May 31, 2017 - Schirn Kunsthalle Frankfurt - Peter Saul
May 31, 2017

Schirn Kunsthalle Frankfurt

Peter Saul, Bush at Abu Ghraib, 2006. Acrylic on canvas, 198 x 228,5 cm / 78 x 90 inches, Hall Collection. © Peter Saul, courtesy Hall Art Foundation. Photo: Jeffrey Nintzel.

Peter Saul
June 2–September 3, 2017

Schirn Kunsthalle Frankfurt
Römerberg
60311 Frankfurt am Main
Germany

www.schirn.de
www.schirn-mag.com
Facebook / Twitter / YouTube / Instagram / Pinterest / #PeterSaul / #Schirn

Peter Saul
June 2–September 3, 2017

Schirn Kunsthalle Frankfurt
Römerberg
60311 Frankfurt am Main
Germany

www.schirn.de
www.schirn-mag.com
Facebook / Twitter / YouTube / Instagram / Pinterest / #PeterSaul / #Schirn

From June 2 to September 3, 2017 the Schirn Kunsthalle Frankfurt is presenting an extensive survey exhibition of the work of the American painter Peter Saul (*1934 in San Francisco, California). Long before “Bad Painting” became a central concern in contemporary art, Peter Saul deliberately offended good taste. Beginning in the late 1950s he developed his highly individual idiom blending Pop Art, Surrealism, Abstract Expressionism, Chicago Imagism, San Francisco Funk, and cartoon culture, one in which he managed to address complex political and social issues. When depicting the darker sides of the American Dream he produces an almost irate kind of painting. In it he combines exuberant humor and playful but harsh criticism of the system. He makes use of jokes, slapstick, puns, comedy, and persiflage, and often crude humor in his caricature-like attacks on American high culture.
The Schirn has brought together roughly 60 works by this hitherto little noticed “artists’ artist,” among them groundbreaking groups of works like his Ice Box Paintings, his comics narrations and Vietnam paintings from the 1950s and 1960s, as well as never exhibited drawings and selected late works from the 1980s to the 2000s.

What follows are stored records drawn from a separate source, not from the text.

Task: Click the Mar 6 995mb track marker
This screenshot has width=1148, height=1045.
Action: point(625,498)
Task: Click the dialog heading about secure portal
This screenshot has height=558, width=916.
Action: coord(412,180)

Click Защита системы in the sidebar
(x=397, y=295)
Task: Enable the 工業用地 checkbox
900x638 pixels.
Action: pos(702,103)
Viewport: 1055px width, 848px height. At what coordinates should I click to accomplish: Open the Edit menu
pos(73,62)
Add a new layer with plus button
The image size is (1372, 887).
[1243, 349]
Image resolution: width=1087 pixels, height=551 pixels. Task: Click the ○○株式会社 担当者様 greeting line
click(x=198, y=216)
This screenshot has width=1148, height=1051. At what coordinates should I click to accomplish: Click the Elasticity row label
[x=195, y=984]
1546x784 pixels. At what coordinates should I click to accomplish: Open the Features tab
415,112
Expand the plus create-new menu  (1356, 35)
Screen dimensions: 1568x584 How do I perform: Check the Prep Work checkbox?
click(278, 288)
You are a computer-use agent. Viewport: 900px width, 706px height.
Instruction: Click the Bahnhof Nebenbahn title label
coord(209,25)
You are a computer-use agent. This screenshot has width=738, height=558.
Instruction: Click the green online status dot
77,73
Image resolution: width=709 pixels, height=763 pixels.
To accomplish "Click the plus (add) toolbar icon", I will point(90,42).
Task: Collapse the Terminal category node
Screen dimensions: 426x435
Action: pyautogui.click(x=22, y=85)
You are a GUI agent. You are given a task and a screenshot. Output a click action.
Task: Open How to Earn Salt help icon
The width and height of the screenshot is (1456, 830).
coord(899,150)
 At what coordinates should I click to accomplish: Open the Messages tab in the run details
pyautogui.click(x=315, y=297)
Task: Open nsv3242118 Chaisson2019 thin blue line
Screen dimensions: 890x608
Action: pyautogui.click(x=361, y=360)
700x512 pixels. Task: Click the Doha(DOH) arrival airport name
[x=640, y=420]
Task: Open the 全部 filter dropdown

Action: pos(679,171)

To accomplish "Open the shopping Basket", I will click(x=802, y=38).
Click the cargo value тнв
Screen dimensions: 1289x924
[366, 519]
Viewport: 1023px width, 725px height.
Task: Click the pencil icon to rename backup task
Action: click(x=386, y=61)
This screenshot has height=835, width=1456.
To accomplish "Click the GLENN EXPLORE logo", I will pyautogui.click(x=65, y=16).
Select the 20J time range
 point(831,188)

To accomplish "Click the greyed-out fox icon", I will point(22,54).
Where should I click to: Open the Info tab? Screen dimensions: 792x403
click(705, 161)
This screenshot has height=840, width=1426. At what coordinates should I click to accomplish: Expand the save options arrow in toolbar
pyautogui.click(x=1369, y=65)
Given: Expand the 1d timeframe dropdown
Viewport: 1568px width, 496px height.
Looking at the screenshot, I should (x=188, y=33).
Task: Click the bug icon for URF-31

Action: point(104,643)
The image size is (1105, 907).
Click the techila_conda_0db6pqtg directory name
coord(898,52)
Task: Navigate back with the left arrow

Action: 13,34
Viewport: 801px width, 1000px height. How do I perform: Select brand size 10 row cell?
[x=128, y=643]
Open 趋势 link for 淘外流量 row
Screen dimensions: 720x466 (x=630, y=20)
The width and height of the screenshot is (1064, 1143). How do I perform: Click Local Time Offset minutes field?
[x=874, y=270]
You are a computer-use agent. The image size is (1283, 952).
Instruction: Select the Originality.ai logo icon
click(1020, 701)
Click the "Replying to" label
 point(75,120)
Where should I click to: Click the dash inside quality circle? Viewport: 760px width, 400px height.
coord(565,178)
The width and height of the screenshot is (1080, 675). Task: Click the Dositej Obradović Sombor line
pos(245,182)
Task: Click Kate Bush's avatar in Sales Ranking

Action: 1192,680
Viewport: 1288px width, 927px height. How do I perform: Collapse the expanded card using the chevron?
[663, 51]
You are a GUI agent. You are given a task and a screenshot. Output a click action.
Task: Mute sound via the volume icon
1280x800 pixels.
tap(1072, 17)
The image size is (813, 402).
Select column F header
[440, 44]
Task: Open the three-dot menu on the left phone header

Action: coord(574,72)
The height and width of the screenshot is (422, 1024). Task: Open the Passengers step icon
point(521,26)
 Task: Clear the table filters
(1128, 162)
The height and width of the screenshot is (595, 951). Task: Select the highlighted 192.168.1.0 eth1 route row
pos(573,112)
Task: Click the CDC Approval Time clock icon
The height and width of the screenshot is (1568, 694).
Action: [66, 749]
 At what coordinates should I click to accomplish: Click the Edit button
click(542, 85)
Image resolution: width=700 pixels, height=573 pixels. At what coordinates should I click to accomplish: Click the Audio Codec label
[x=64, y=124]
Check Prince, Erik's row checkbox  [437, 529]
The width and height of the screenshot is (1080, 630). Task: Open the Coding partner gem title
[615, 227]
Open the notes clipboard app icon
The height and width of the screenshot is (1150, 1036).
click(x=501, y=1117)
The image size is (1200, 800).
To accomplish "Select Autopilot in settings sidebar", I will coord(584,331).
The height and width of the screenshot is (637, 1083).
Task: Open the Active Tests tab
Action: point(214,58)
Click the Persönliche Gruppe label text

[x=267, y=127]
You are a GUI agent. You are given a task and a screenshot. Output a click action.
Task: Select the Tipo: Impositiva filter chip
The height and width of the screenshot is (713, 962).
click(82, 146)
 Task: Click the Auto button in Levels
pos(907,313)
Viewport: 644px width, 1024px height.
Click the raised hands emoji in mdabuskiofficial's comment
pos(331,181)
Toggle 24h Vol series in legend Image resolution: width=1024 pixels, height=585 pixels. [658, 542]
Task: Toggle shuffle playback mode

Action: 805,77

“Peter Saul has time and again pugnaciously pilloried American realities. One might refer to his painting style as ‘propaganda for the good.’ His pictorial narratives challenge us: garish, bright colors, wild forms coupled with stylistic originality, and always with a tendency toward exaggeration. Peter Saul demands our full attention,” says Dr. Philipp Demandt, Director of Schirn Kunsthalle Frankfurt, of the artist’s painting.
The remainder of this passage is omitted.